The Cardinals won the 2006 World Series, won 100 games in consecutive seasons in 2004-05 and made it to the postseason seven times under Jocketty. He was let go with a year remaining on his contract not long after last year's 78-win season amid an organizational rift over Jocketty's old-school method vs. statistical analysis favored by vice president of player development Jeffrey Luhnow.
After only a few months off he landed with the Reds as a special adviser to chief executive Bob Castellini, and replaced Wayne Krivsky as the GM on Wednesday after Cincinnati's sputtering 9-14 start.
La Russa said it's old news, even if this is Jocketty's first time back in St. Louis.

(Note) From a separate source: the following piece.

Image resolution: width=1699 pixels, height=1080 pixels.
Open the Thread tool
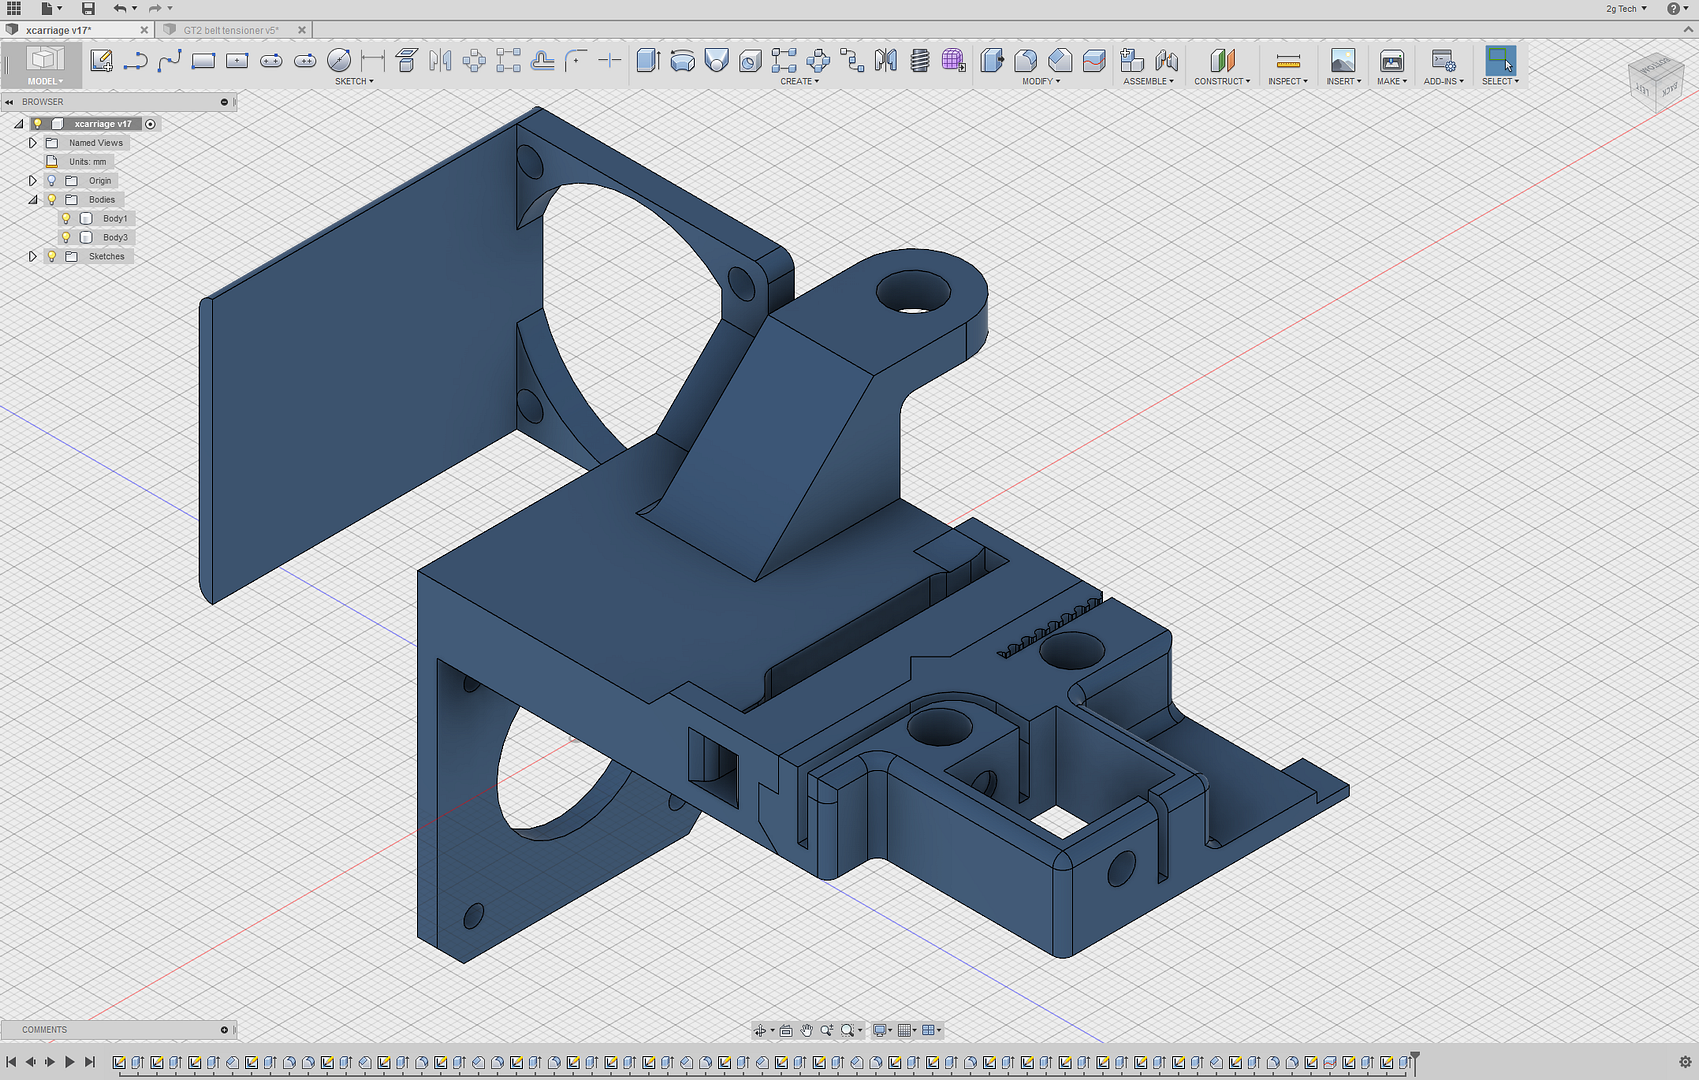[921, 60]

“I've already gotten over that,” La Russa said. “It was strange when it first happened, but not anymore.”
Apparently, Jocketty hasn't quite gotten over the Cardinals. The first St. Louis team in recent memory that wasn't expected to contend for the division title was 16-10 and a half-game behind the first-place Cubs.
“A lot of the so-called experts didn't think they'd get off to that (start), but you have a nucleus here of a great team,” Jocketty said. “The thing that has been the biggest part of their success has been their starting rotation, and the bullpen has been solid.
“When you've got Tony and Dave Duncan and the rest of the coaching staff, you know they're going to give you a competitive effort.”
During his final season in St. Louis, Jocketty dismissed rumors that he would land in Cincinnati because of his relationship with Castellini, who had been a part of the Cardinals' ownership group before purchasing a controlling interest in the Reds in November 2005.
“Believe me, if I'd have known this I would have taken it a lot easier,” Jocketty said. “I would have taken it a little bit differently, I think. This is something that has developed and it's been a great situation for me.
“I was ready for a change, and I'm rejuvenated and ready to go.”